ALPAR on CAMDA (Critical Assessment of Massive Data Analysis)¶
CAMDA 2025 - Third best model¶
Using the ALPAR pipeline, we performed analysis of 5346 bacterial strains from nine species given as the training set by the organizers of the CAMDA anti-microbial resistance prediction challenge 2025, to predict AMR status of 5353 bacterial strains from nine different species (Acinetobacter baumannii, Campylobacter jejuni, Escherichia coli, Klebsiella pneumoniae, Neisseria gonorrhoeae, Pseudomonas aeruginosa, Salmonella enterica, Staphylococcus aureus, Streptococcus pneumoniae) held as the private test set in that challenge.
| Bacterium | MCC Value |
|---|---|
| Acinetobacter baumannii | 0.772 |
| Campylobacter jejuni | 0.931 |
| Escherichia coli | 0.463 |
| Klebsiella pneumoniae | 0.561 |
| Neisseria gonorrhoeae | 0.141 |
| Pseudomonas aeruginosa | 0.130 |
| Salmonella enterica | 0.817 |
| Staphylococcus aureus | 0.948 |
| Streptococcus pneumoniae | 0.737 |
CAMDA 2024 - Winner¶
Using the ALPAR pipeline, we performed analysis of 5615 bacterial strains from six species given as the training set by the organizers of the CAMDA anti-microbial resistance prediction challenge 2024, to predict AMR status of 1820 bacterial strains from seven different species (Campylobacter jejuni, Campylobacter coli, Escherichia coli, Klebsiella pneumoniae, Neisseria gonorrhoeae, Pseudomonas aeruginosa, Salmonella enterica) held as the private test set in that challenge.
| Bacterium | MCC Value |
|---|---|
| Campylobacter jejuni | 0.968 |
| Escherichia coli | 0.349 |
| Klebsiella pneumoniae | 0.886 |
| Neisseria gonorrhoeae | 0.935 |
| Pseudomonas aeruginosa | 0.538 |
| Salmonella enterica | 0.706 |
We predicted the test set using trained models with the random forest algorithm.
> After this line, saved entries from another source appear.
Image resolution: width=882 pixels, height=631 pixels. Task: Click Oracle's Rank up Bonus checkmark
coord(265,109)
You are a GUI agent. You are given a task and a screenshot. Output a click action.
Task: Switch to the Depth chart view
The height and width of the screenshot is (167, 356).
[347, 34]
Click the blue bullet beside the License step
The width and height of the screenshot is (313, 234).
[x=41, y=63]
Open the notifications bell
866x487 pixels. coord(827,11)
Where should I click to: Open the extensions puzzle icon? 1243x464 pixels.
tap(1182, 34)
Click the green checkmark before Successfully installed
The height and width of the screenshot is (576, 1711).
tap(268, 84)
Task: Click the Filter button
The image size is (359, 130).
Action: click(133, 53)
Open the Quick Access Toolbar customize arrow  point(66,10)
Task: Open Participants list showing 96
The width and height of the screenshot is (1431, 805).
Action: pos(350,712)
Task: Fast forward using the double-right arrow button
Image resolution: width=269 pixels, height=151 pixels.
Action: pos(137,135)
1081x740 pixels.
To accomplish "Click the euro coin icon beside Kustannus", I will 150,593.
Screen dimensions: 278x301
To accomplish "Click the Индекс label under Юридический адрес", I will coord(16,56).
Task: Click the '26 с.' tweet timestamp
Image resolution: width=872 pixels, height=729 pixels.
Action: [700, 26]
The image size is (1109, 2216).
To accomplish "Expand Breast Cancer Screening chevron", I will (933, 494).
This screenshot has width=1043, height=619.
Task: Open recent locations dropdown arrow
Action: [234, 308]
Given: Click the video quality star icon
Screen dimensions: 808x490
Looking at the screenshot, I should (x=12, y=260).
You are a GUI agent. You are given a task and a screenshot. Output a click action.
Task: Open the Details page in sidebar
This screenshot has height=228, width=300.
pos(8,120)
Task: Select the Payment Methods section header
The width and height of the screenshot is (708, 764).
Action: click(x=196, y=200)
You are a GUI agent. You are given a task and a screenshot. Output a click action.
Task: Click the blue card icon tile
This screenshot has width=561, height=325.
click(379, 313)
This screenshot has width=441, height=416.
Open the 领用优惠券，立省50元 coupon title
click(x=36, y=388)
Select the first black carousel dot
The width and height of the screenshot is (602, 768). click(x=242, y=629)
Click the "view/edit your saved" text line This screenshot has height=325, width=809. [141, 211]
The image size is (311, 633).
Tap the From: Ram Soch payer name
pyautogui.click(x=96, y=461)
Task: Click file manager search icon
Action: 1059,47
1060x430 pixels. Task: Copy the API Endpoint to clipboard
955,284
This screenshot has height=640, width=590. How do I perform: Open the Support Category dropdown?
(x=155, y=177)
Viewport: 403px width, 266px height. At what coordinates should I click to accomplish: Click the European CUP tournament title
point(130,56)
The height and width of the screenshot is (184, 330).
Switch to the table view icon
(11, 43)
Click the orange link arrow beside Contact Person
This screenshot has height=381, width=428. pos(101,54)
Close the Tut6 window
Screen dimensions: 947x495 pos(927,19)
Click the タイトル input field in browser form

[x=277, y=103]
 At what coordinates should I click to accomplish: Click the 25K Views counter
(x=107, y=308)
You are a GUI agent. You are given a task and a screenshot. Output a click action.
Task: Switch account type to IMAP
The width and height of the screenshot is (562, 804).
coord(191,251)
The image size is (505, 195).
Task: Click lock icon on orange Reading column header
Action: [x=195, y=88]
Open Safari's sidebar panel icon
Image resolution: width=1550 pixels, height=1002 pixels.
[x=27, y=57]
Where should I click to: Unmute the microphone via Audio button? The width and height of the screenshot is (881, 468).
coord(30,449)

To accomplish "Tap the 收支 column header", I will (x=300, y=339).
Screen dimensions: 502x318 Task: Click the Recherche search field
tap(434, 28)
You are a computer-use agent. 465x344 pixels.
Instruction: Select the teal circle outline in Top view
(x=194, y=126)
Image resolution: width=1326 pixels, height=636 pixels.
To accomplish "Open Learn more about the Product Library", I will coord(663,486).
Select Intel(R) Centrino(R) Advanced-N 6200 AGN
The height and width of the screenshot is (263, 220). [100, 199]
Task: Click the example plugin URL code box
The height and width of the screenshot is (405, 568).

All models were trained using the ALPAR Automatix pipeline with the options mentioned above, utilizing species-specific references and protein databases. (Campylobacter jejuni model used for both Campylobacter jejuni and Campylobacter coli). Our predictions achieved a F1-score of 83/100, which was the best performance in the leaderboard.